Diabetic patients seem to be protected against progressive keratoconus, and this may be related to increased collagen cross-linking associated with hyperglycaemia, the so called ‘Maillard reaction’.
Cross-linking of the cornea can be achieved by a number of different chemical and physical processes, and the effect of UV light is particularly enhanced by the presence of riboflavin. The cornea is saturated with riboflavin, and illuminated with UV at a frequency of 370nm.
Riboflavin acts as a photo-sensitizer, undergoing fluorescent stimulation, and producing free-radicals which enhance the cross-linking process thus increasing corneal strength and integrity.
The osmolarity of corneal stroma is 380-420 mosmol/l, and the standard riboflavin / dextran solution is 400 mosmol/l, so application to the de-epithelialised surface does not lead to swelling of the cornea.
Riboflavin has peaks in its absorption spectrum at 270, 366, and 445nm. At 366nm there is absorption by pigmented tissues, but relative high transmission of DNA, so this frequency is the optimal one for cross-linking the cornea.
In addition to its action as a photo-sensitizer, the riboflavin has an important action as a shield. More than 90% of the UV-light is absorbed in the cornea and in addition the anterior chamber riboflavin reduces the UV intensity to a level that is a factor of 1000 smaller than the official safety level.
The current CXL inclusion criteria require a minimal stromal thickness (without the corneal epithelium) of 400 µm, as a safety margin. However, in many cases of advanced progressive keratectasia, patients still achieve a satisfying visual acuity with contact lenses, and a low minimal stromal thickness is the only parameter prohibiting safe CXL.

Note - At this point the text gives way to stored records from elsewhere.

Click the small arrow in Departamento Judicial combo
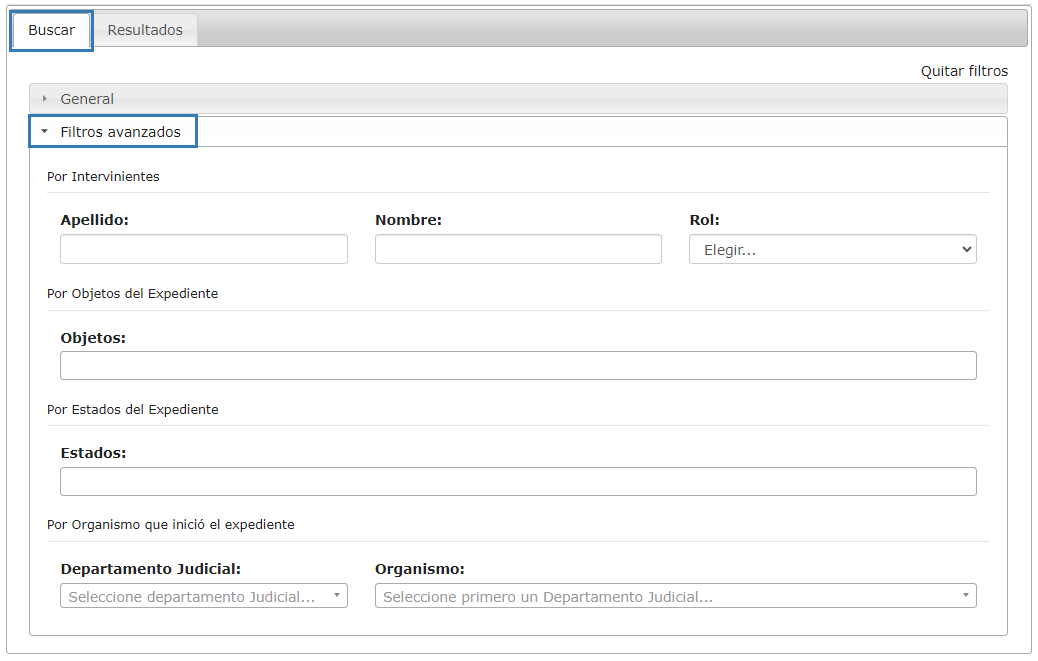Image resolution: width=1038 pixels, height=661 pixels. coord(336,596)
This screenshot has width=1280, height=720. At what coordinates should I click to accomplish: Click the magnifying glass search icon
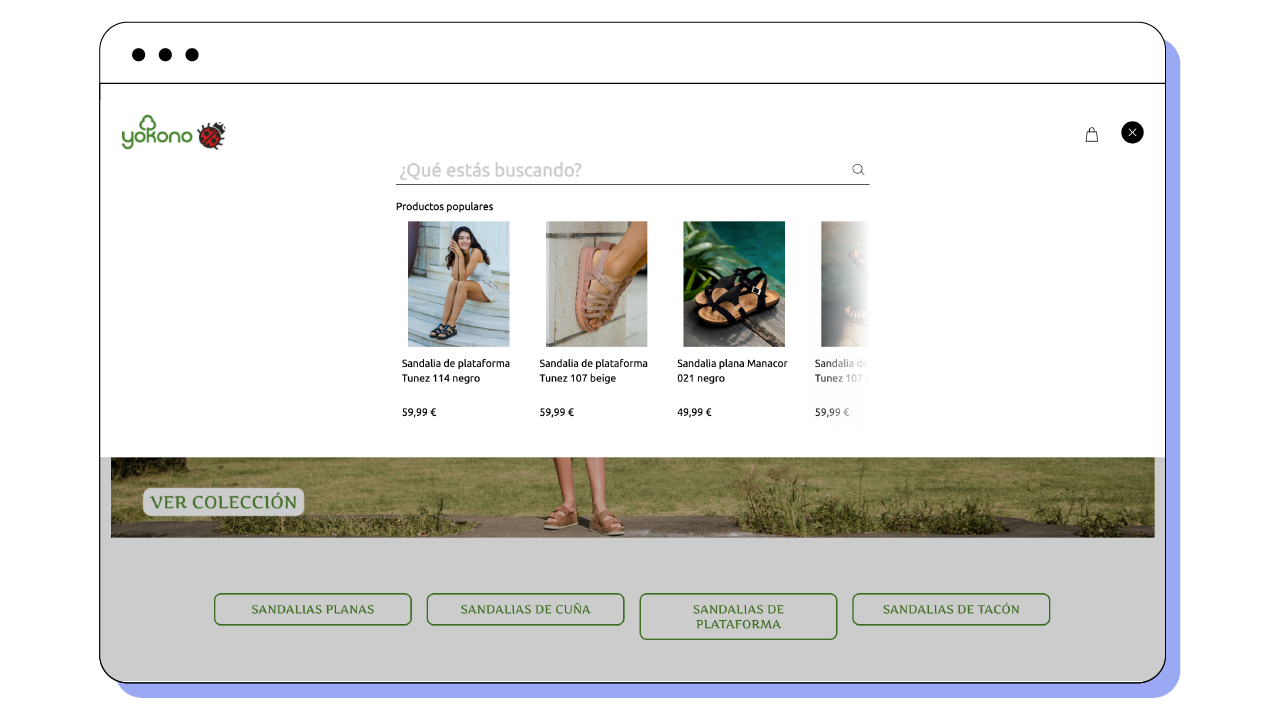point(858,170)
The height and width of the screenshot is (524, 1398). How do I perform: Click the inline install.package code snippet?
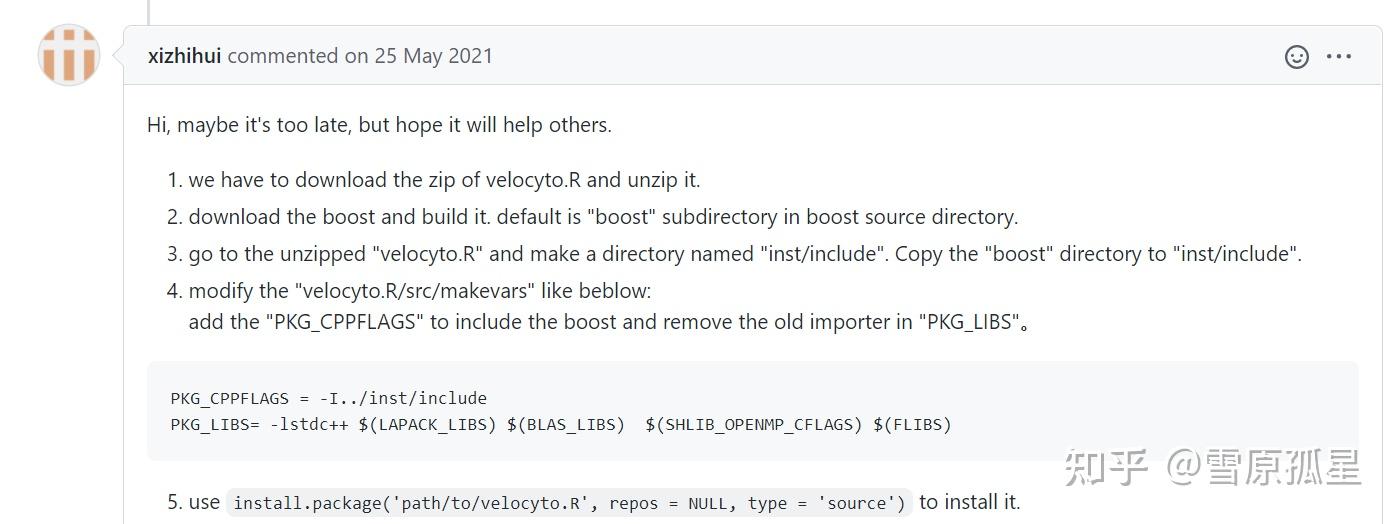pos(569,503)
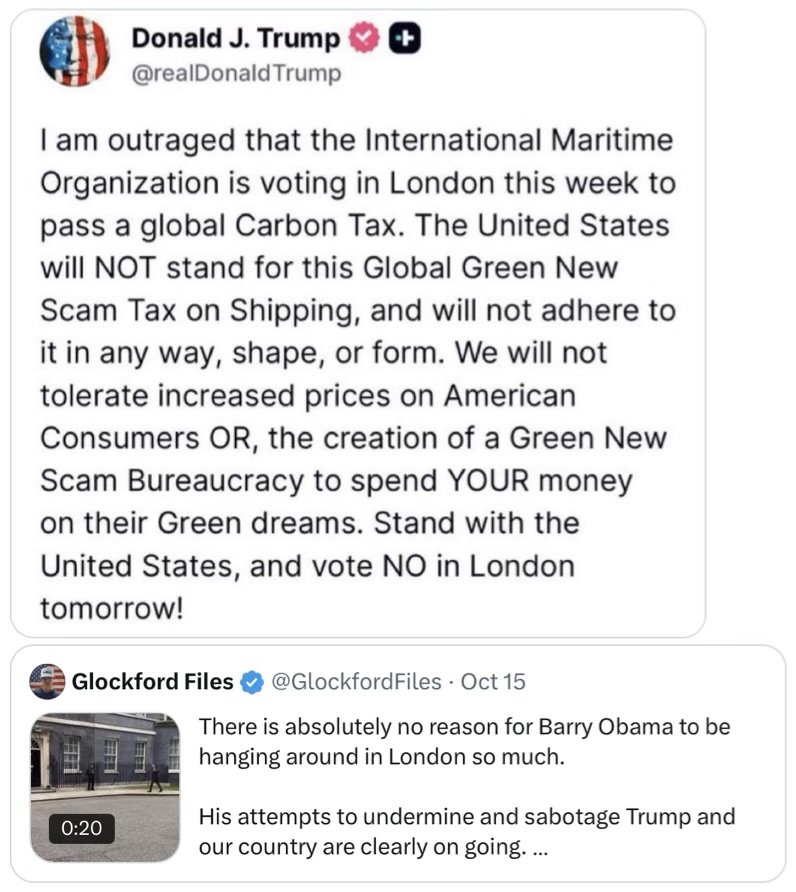Visit the @realDonaldTrump handle
The width and height of the screenshot is (796, 892).
[x=236, y=73]
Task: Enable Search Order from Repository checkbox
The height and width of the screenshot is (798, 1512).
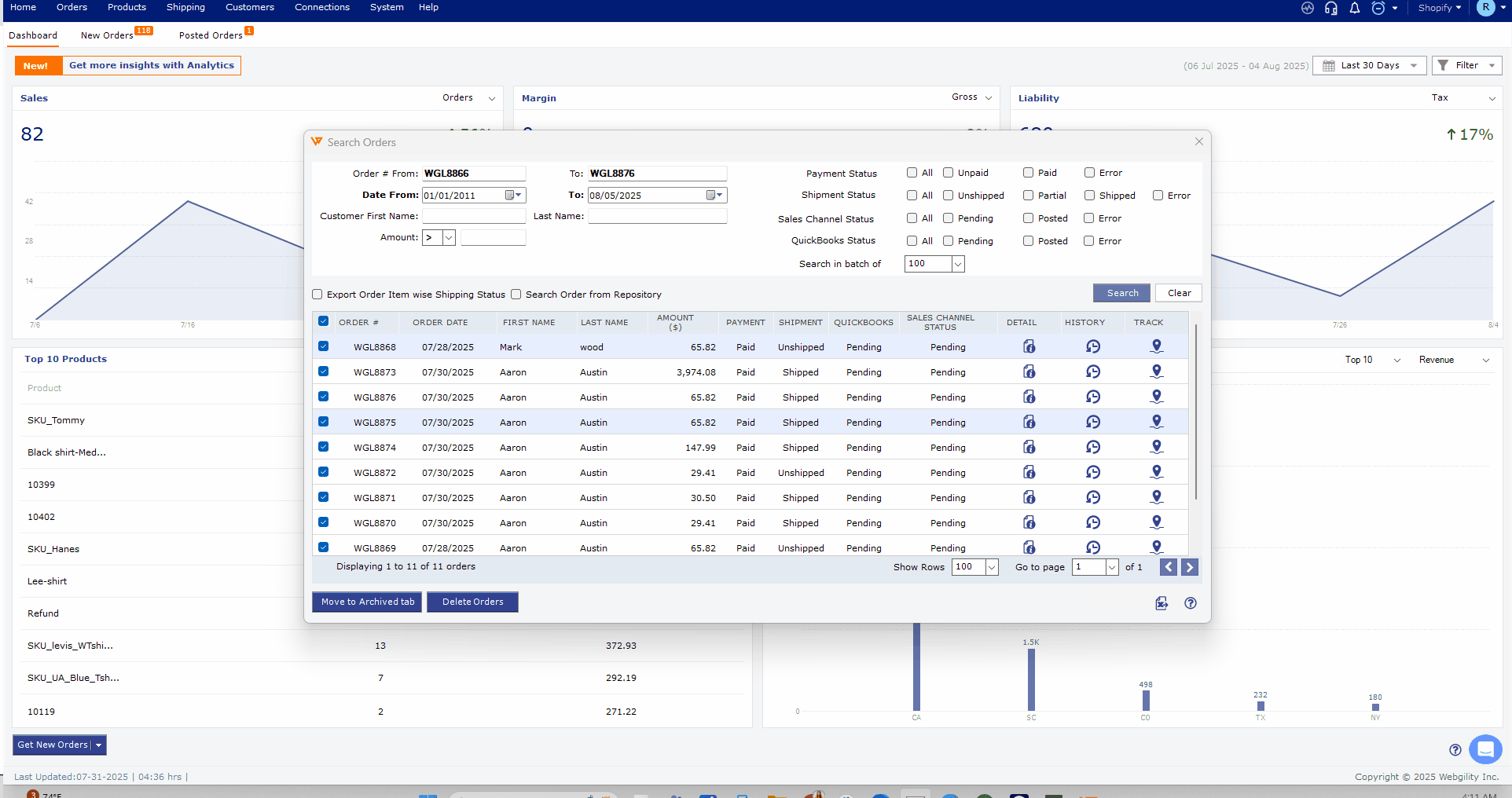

To treat these patients, the treatment parameters have been modified, using a hypo_osmolar riboflavin solution to induce stromal swelling and increase the stromal thickness prior to CXL in cases with preoperatively thin corneas. Hypo-osmolar 0.1% riboflavin solution is generated by diluting vitamin B2-riboflavin-5-phosphate 0.5% with physiologic salt solution.
Current indications for corneal cross-linking are corneal ectasia disorders such as keratoconus, pellucid marginal degeneration, iatrogenic keratectasia after refractive lamellar surgery.
Keratoconus is a degenerative, non-inflammatory corneal disorder, characterised by central and para-central stromal thinning and conical ectasia resulting in corneal distortion and impaired vision due to myopia and severe irregular astigmatism.
PMD is a bilateral, non inflammatory, peripheral corneal thinning disorder, it is characterized by a peripheral band of thinning of the inferior cornea. The cornea in and adjacent to the thinned area is ecstatic.
Post Lasik keratectasia is the progressive steepening and thinning of the cornea that reduces uncorrected and often BCVA, it remains one of the most insidious complications after LASIK.
The treatment of these disorders had only been optical rehabilitation with RGP contact lenses, intacs or keratoplasty. None of which can halt the progression of the disease.
Recently, CXL has also been used for the treatment of corneal melting and ulcers, it significantly increases resistance to collagenase, pepsin, and trypsin digestion especially in the anterior half of the cornea, in addition to the increase in biomechanical stability.